Satellite images released by NASA this week show half of the inland lake that spans the Kazakhstan-Uzbekistan border in Central Asia are almost totally dry.
"For the first time in modern history, the eastern basin of the South Aral Sea has completely dried," NASA said in a release.
The shrinking began in the 1960s, NASA reported, when the former Soviet Union started diverting the Aral Sea's snowmelt-fed water from the Syr Darya and Amu Darya rivers to irrigate the desert farms of Kazakhstan, Uzbekistan, and Turkmenistan.
The first satellite image, taken in 2000, shows the lake split in two, creating the Northern and Southern Aral seas. A 2005 emergency dam project by Kazakhstan's government to save the northern part, followed by a four-year drought, expedited the southern sea's disappearance. The most recent image, taken in August, shows a dry lakebed where the Southern Aral Sea used to be.

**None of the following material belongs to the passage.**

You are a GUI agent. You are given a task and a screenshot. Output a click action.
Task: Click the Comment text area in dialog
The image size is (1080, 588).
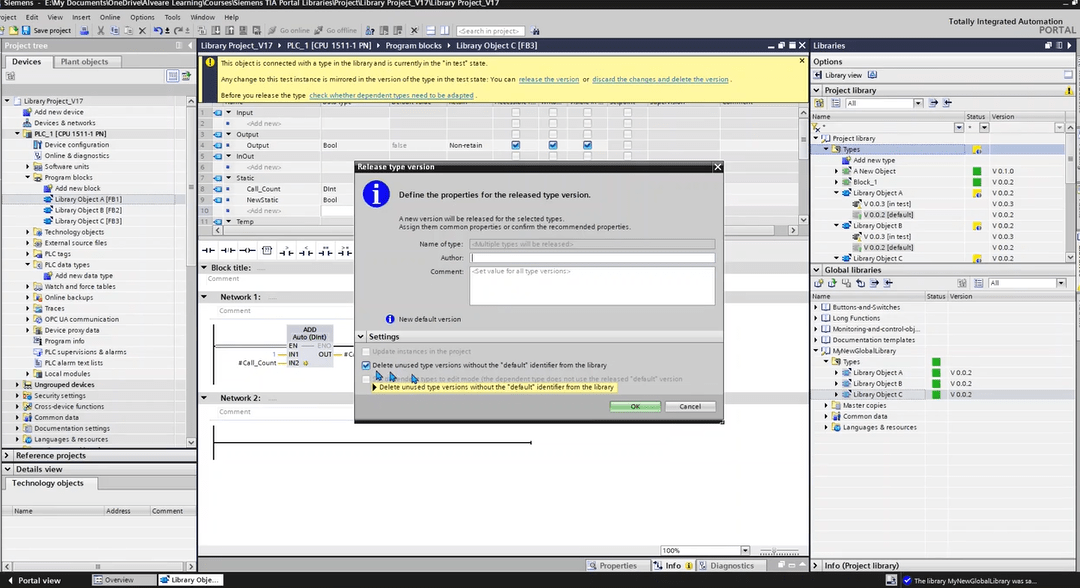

The loss of water has wreaked havoc on the local community and climate, NASA notes:
As the lake dried up, fisheries and the communities that depended on them collapsed. The increasingly salty water became polluted with fertilizer and pesticides. The blowing dust from the exposed lakebed, contaminated with agricultural chemicals, became a public health hazard. The salty dust blew off the lakebed and settled onto fields, degrading the soil. Croplands had to be flushed with larger and larger volumes of river water. The loss of the moderating influence of such a large body of water made winters colder and summers hotter and drier.

According to Philip Micklin, geographer emeritus at Western Michigan University and an Aral Sea expert, there has been significantly less rain and snow this year in the distant Pamir Mountains, greatly reducing water flow to the Amu Darya.
In 2003, NASA scientists warned that "complete desiccation" of the sea "could happen in as few as 15 years."
Looks like their prediction is right on schedule.